Apache NiFi

Wednesday Dec 16, 2015

Getting Syslog Events to HBase

Getting Syslog Events to HBase

Bryan Bende -  bbende@gmail.com @bbende


In the Apache NiFi 0.4.0 release there are several new integration points including processors for interacting with Syslog and HBase. In this post we'll demonstrate how to use NiFi to receive messages from Syslog over UDP, and store those messages in HBase.

The flow described in this post was created using Apache NiFi 0.4.0, rsyslog 5.8.10, and Apache HBase 1.1.2.

Setting up Syslog

In order for NiFi to receive syslog messages, rsyslog needs to forward messages to a port that NiFi will be listening on. Forwarding of messages can be configured in rsyslog.conf, generally located in /etc on most Linux operating systems.

Edit rsyslog.conf and add the following line:

*.* @localhost:7780

This tells rsyslog to forward all messages over UDP to localhost port 7780. A double '@@' can be used to forward over TCP.

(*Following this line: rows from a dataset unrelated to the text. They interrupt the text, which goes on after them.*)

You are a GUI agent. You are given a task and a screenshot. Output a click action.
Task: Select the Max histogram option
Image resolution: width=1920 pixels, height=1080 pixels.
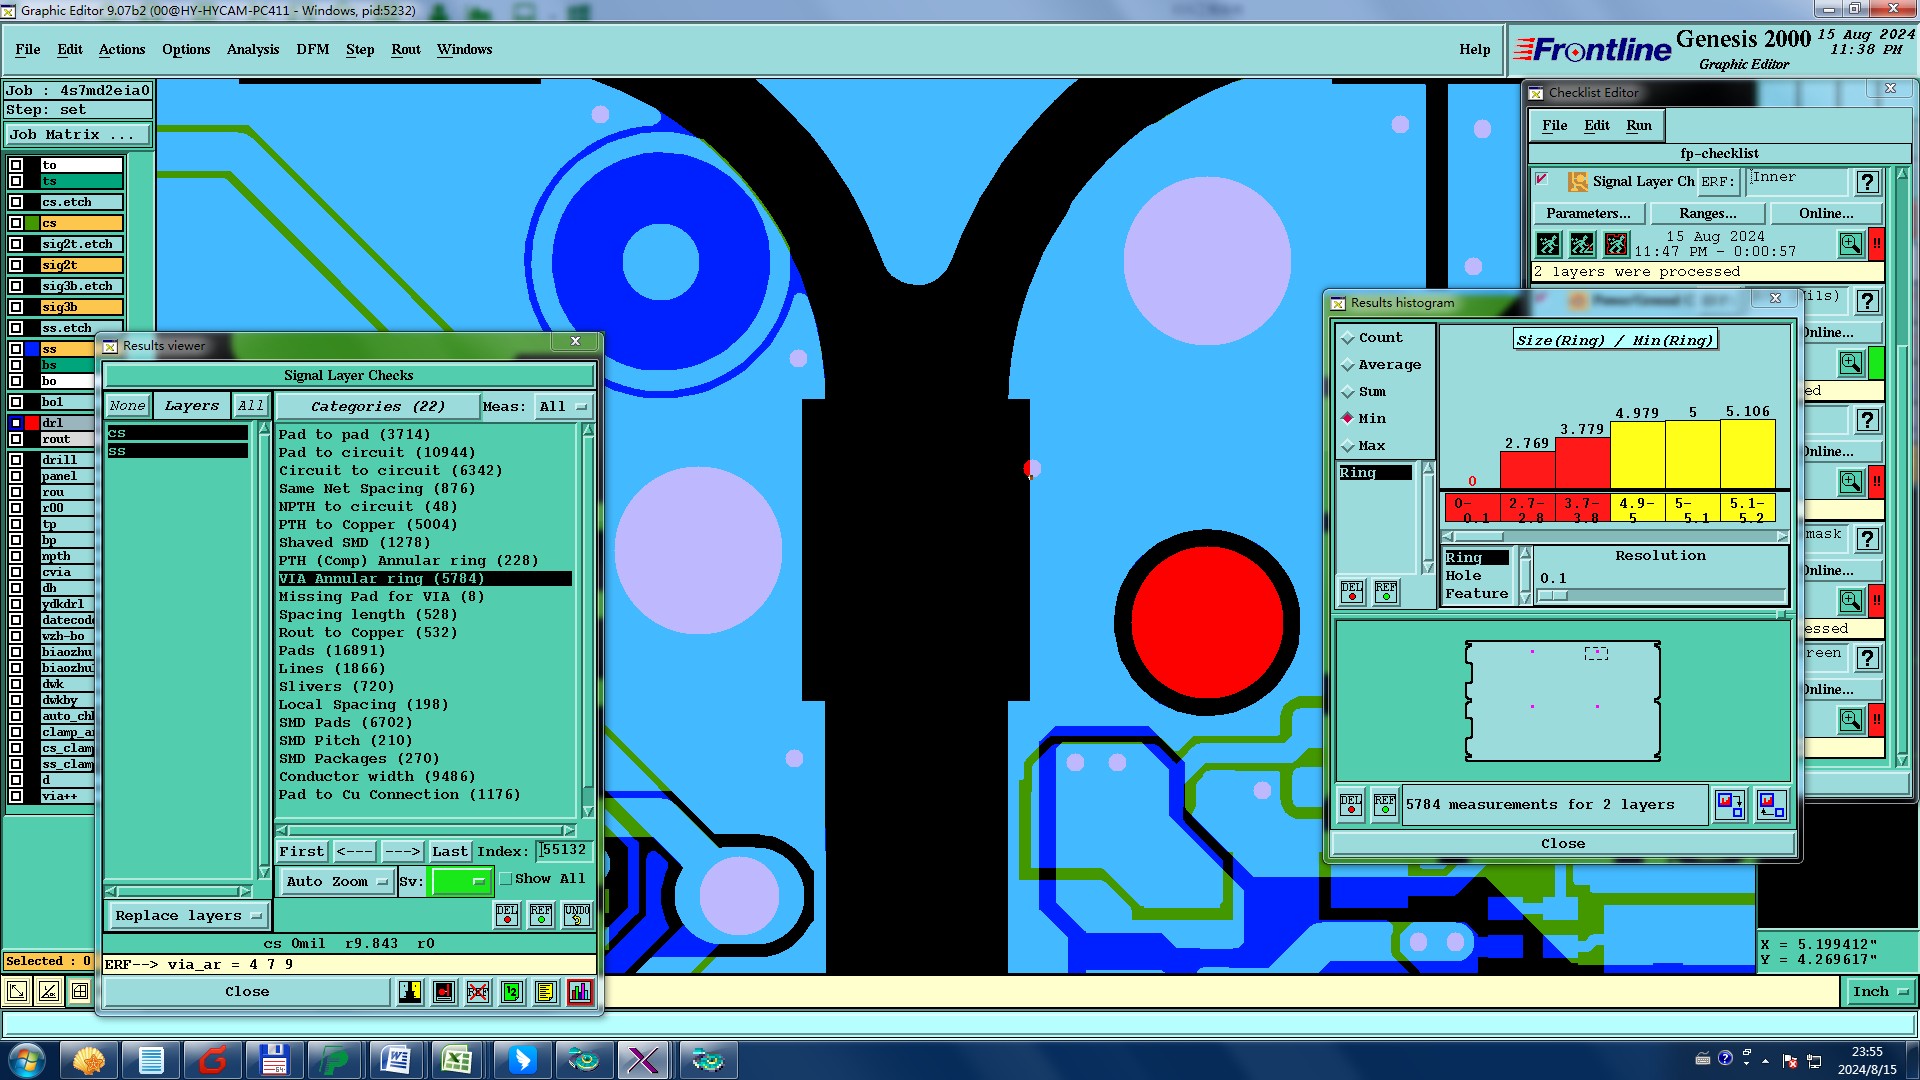click(1348, 446)
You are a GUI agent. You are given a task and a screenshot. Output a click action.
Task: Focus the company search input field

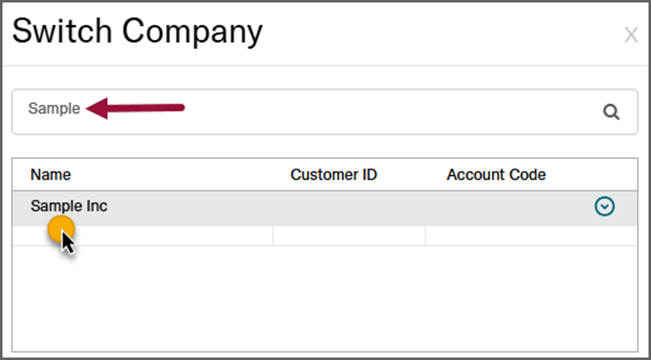(x=325, y=112)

Restart rsyslog for the changes to take effect:

/etc/init.d/rsyslog restart
Shutting down system logger:                               [  OK  ]
Starting system logger:                                    [  OK  ]

Setting up HBase

In order to store the syslog messages, we'll create an HBase table called 'syslog' with one column family called 'msg'. From the command line enter the following:

hbase shell
create 'syslog', {NAME => 'msg'}

Configure an HBase Client Service

The HBase processors added in Apache NiFi 0.4.0 use a controller service to interact with HBase. This allows the processors to remain unchanged when the HBase client changes, and allows a single NiFi instance to support multiple versions of the HBase client. NiFi's class-loader isolation provided in NARs, allows a single NiFi instance to interact with HBase instances of different versions at the same time.

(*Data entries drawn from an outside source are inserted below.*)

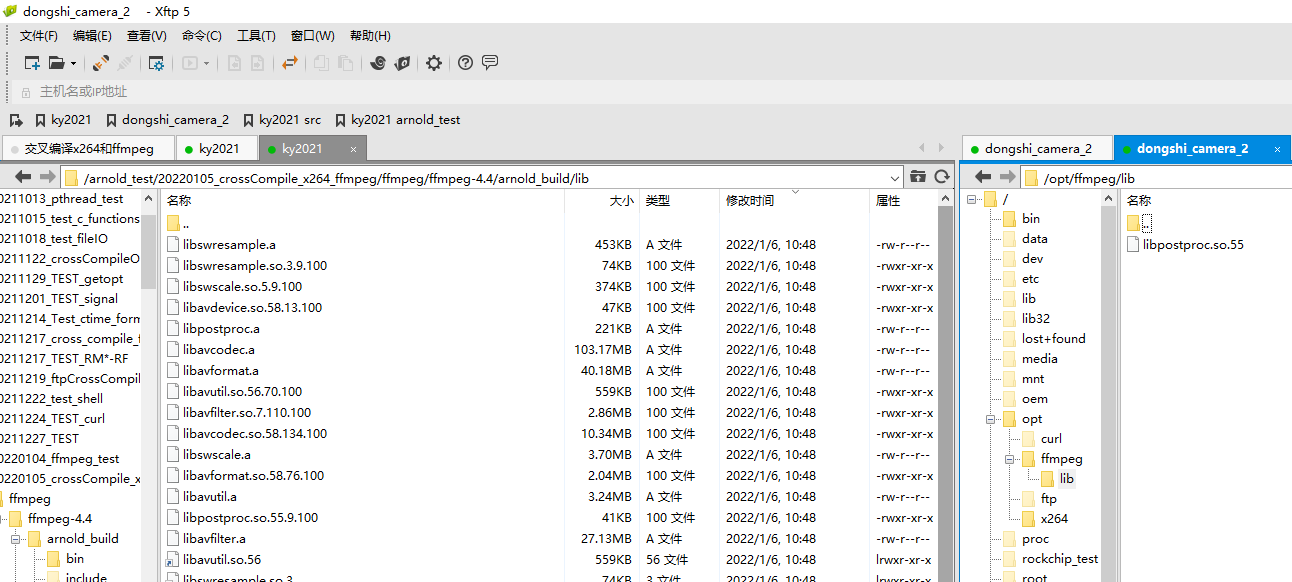Create a new session
1292x582 pixels.
[x=31, y=62]
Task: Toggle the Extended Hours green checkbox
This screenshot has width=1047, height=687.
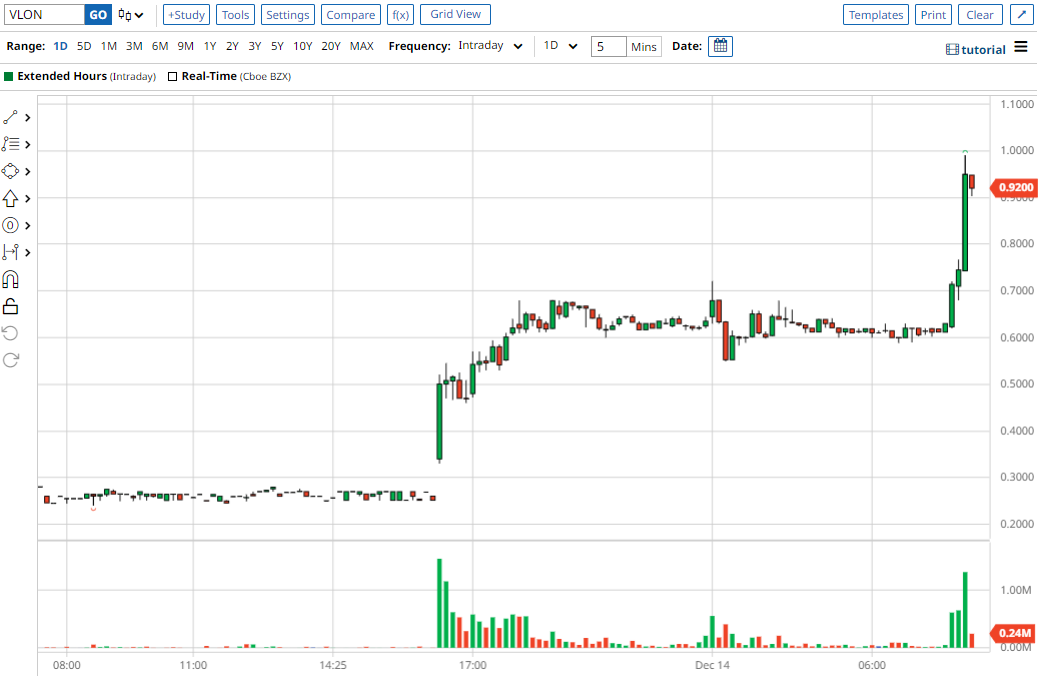Action: (9, 76)

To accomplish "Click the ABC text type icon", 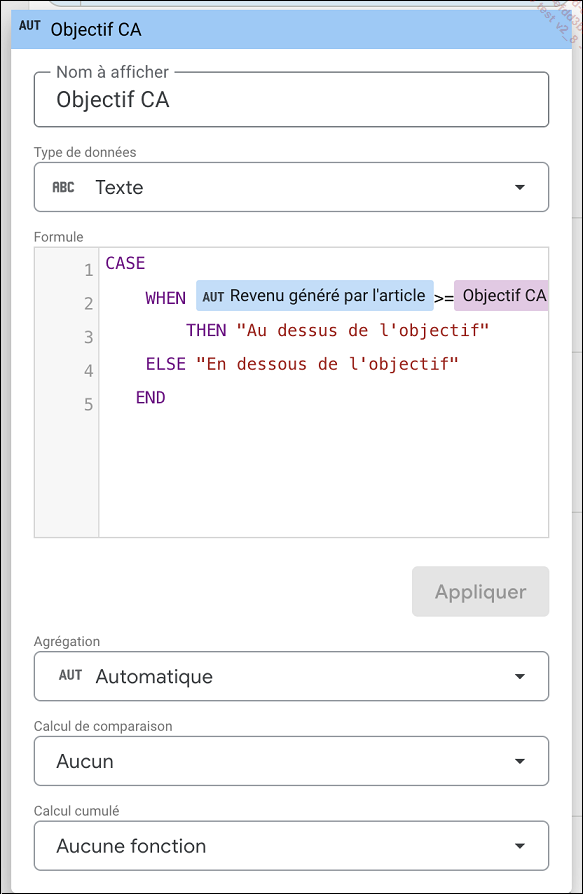I will (63, 188).
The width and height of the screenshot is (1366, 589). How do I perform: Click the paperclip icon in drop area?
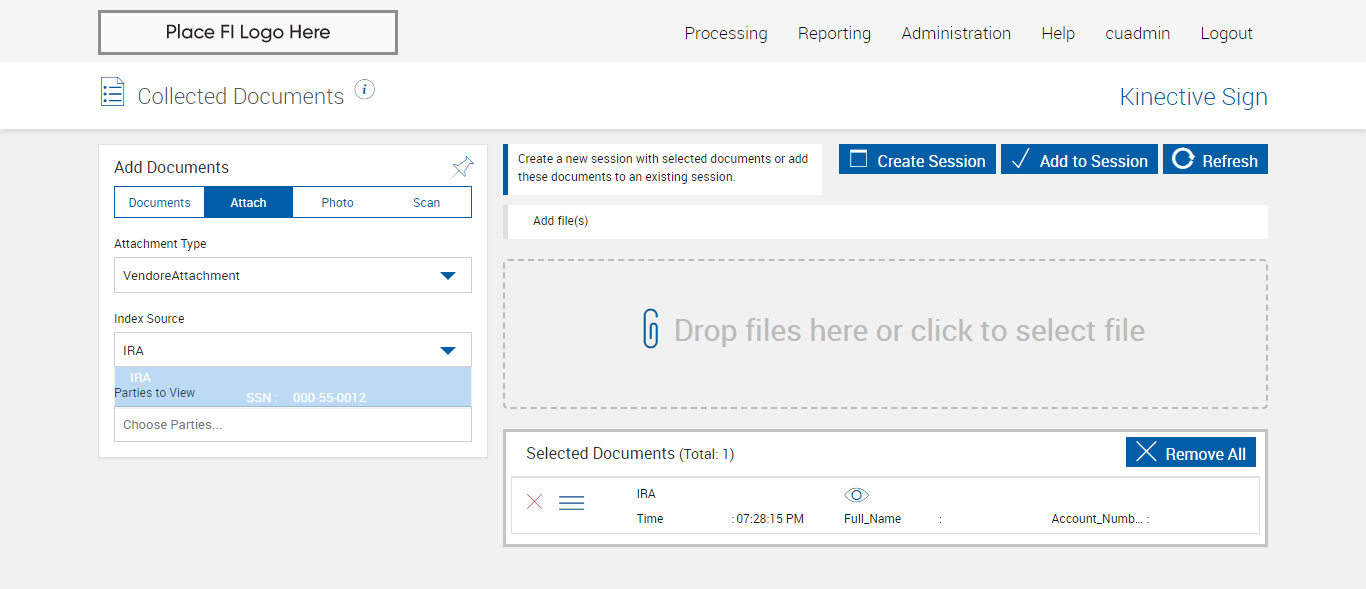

The HBase Client Service can be configured by providing paths to external configuration files, such as hbase-site.xml, or by providing several properties directly in the processor. For this example we will take the latter approach. From the Controller Services configuration window in NiFi, add an HBase_1_1_2_ClientService with the following configuration (adjusting values appropriately for your system):

client-service-config.jpg

After configuring the service, enable it in order for it to be usable by processors:

client-service-enabled.jpg

Building the Dataflow

The dataflow we are going build will consist of the following components:

  • ListenSyslog for receiving syslog messages over UDP
  • UpdateAttribute for renaming attributes and creating a row id for HBase
  • AttributesToJSON for creating a JSON document from the syslog attributes
  • PutHBaseJSON for inserting each JSON document as a row in HBase

The overall flow looks like the following:

syslog-hbase-flow.jpg
Lets walk through the configuration of each processor...

ListenSyslog

config-listensyslog.jpg

Set the Port to the same port that rsyslog is forwarding messages to, in this case 7780. Leave everything else as the default values.

With a Max Batch Size of "1" and Parse Messages as "true", each syslog message will be emitted as a single FlowFile, with the content of the FlowFile being the original message, and the results of parsing the message being stored as FlowFile attributes.

The attributes we will be interested in are:

  • syslog.priority
  • syslog.severity
  • syslog.facility
  • syslog.version
  • syslog.timestamp
  • syslog.hostname
  • syslog.sender
  • syslog.body
  • syslog.protocol
  • syslog.port

UpdateAttribute

config-updateattr.jpg

The attributes produced by ListenSyslog all start with "syslog." which keeps them nicely namespaced in NiFi. However, we are going to use these attribute names as column qualifiers in HBase. We don't really need this prefix since we will already be with in a syslog table.

Add a property for each syslog attribute to remove the prefix, and use the Delete Attributes Expression to remove the original attributes. In addition, create an id attribute of the form "timestamp_uuid" where timestamp is the long representation of the timestamp on the syslog message, and uuid is the uuid of the FlowFile in NiFi. This id attribute will be used as the row id in HBase.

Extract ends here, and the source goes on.